Campos will also be equipped with two radiation sensors and have additional instrumentation under its headrest and behind its seat to record acceleration and vibration data throughout the mission. The manikin's experience will help NASA better protect astronauts during Artemis 2, the first mission that will send a crew around the moon since the end of the Apollo lunar missions in 1972.
The real Campos, who in 2004 died of a heart attack at the age of 66, wrote the procedures to transfer the power from the Apollo lunar module batteries to the command module, enabling Apollo 13 astronauts Jim Lovell, Fred Haise and Jack Swigert to reach a safe splashdown. Campos' emergency checklist was needed after an oxygen tank exploded midway to the moon, switching the 1970 mission from an attempt at a lunar landing to one of survival.
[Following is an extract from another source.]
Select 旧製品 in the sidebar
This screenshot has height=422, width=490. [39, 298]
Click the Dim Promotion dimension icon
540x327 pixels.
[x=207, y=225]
"When they called me up, I rewrote the plan on the spot," NASA quoted Campos as saying. "I had written procedures for that eventuality a year before."
Campos, who was the electrical power subsystem manager for the lunar module, and his colleagues in the Mission Evaluation Room and Mission Operations Control Room at the Manned Spacecraft Center (today, Johnson Space Center) in Houston were awarded the Presidential Medal of Freedom for their efforts.
At the time, Campos was one of the few Mexican-American employees at the NASA center. Proud of his heritage, he served as the first president of the League of United Latin American Citizens Council 660, a chapter composed of Mexican-American engineers at NASA that awarded scholarships to Hispanic students to pursue higher education.
Campos' final challenge in the naming contest was "Delos," a reference to the island where twins Apollo and Artemis were born, according to Greek mythology.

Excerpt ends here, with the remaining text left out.